ADTK: Open-Source Time Series Anomaly Detection in Python
We recently released the open-source version of Anomaly Detection Toolkit and hope it will promote best practices in solving real-world anomaly detection problems.
Arundo was founded to solve industrial IoT challenges. A significant portion of the data collected by an industrial IoT system is time series data. As our data scientists create models that address challenging problems in industrial operations, anomaly detection in time series is one of the most common ones. From various customer projects, we have accumulated broad experiences on how to create effective and practical anomaly detection models.
WHAT IS ADTK?
Recently, we released the open-source version of ADTK (Anomaly Detection Toolkit), a Python toolkit which our data science team originally developed based on our internal experiences. There are many existing open-source packages for time series anomaly detection. However, most of them focus on implementing cutting edge algorithms. On the contrary, ADTK is a package that enables practitioners to implement pragmatic models conveniently, from the simplest methods like thresholding to complicated machine learning-based approaches. We hope ADTK will promote best practices in solving real-world anomaly detection problems.
THE WHY
ADTK helps with building rule-based/unsupervised models. There are two reasons behind it. First, anomalous events are usually extremely rare in historical data in a real-world problem, therefore a supervised model trained with them is hardly robust, since it relies on those limited observations. Secondly, most operators who want to detect anomalies from their industrial system have a fairly good understanding of what types of events are of interest. In other words, they “know” the rules for identifying those events. How to translate those (sometimes vague) rules into a programmable version is the key target of ADTK.

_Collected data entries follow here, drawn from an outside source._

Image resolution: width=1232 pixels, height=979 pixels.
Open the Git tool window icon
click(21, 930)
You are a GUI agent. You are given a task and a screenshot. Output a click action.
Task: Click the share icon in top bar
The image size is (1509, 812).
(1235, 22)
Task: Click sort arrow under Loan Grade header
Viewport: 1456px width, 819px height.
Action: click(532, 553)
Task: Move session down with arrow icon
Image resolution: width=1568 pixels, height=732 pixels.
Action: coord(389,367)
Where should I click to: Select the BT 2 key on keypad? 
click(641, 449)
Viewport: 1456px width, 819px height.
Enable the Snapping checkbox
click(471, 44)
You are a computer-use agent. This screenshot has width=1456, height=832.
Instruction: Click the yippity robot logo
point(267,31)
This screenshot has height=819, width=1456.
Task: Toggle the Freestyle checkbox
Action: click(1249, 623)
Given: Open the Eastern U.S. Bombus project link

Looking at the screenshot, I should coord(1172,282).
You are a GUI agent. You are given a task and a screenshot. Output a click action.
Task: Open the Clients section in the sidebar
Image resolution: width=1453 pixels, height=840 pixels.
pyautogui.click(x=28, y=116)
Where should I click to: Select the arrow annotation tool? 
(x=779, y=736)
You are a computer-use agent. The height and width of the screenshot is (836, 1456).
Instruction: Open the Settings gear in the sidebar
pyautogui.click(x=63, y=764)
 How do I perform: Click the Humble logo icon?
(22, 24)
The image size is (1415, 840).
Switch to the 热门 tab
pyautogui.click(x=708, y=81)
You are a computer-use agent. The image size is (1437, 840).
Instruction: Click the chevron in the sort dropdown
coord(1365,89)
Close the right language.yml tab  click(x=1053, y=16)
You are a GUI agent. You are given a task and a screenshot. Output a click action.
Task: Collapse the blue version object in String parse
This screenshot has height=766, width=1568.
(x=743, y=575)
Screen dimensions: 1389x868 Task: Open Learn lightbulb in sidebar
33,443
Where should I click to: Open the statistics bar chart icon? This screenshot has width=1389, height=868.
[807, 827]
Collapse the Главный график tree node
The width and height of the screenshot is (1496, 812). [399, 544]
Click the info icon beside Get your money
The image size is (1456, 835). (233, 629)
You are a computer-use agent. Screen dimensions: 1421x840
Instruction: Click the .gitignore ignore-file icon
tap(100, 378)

For example, some parts of a power generator could experience overheating, which may indicate the degradation of some key components. If the critical temperature is known based on some engineering knowledge of the equipment, a simple thresholding model would be an effective rule. However, equipment temperature could be correlated with ambient temperature, which introduces a yearly and daily seasonality and makes absolute thresholds ineffective.
Therefore, a component to eliminate seasonal patterns is necessary to chain with a thresholding component in the model. Sometimes, the rate of change or the shift of fluctuation could be more revealing than the temperature value itself. Then we need to transform the original time series into those KPIs before connecting to a time-independent outlier detection component.
More advanced, the temperature may be correlated with other measurements, e.g. pressure, vibration, etc. An unsupervised clustering method could be applied to identify anomalous combinations of those measurements that jointly imply equipment degradation. Finally, all rule chains should be ensembled properly in order to raise alerts accurately in real time.
BUILDING BLOCKS OF AN ANOMALY DETECTION TOOLKIT
The three types of building blocks mentioned in the previous example, outlier detector, time series transformer, and rule chain aggregator, are the key elements of ADTK. ADTK provides not only a set of detectors, transformers, and aggregators with a unified API, but also pipeline and pipenet to connect those building blocks into a sequential or non-sequential structure. This design maximizes the reusability of models. ADTK also offers a set of tools to process and visualize time series as well as time-dependent events, which we found convenient in our internal usage. Some examples can be found here.
SUMMARY
Arundo believes the release of ADTK will help data scientists and engineers working on time series anomaly detection in industrial sectors with their own problems. We also hope more members in the open-source community may join us and contribute to the package to make it better.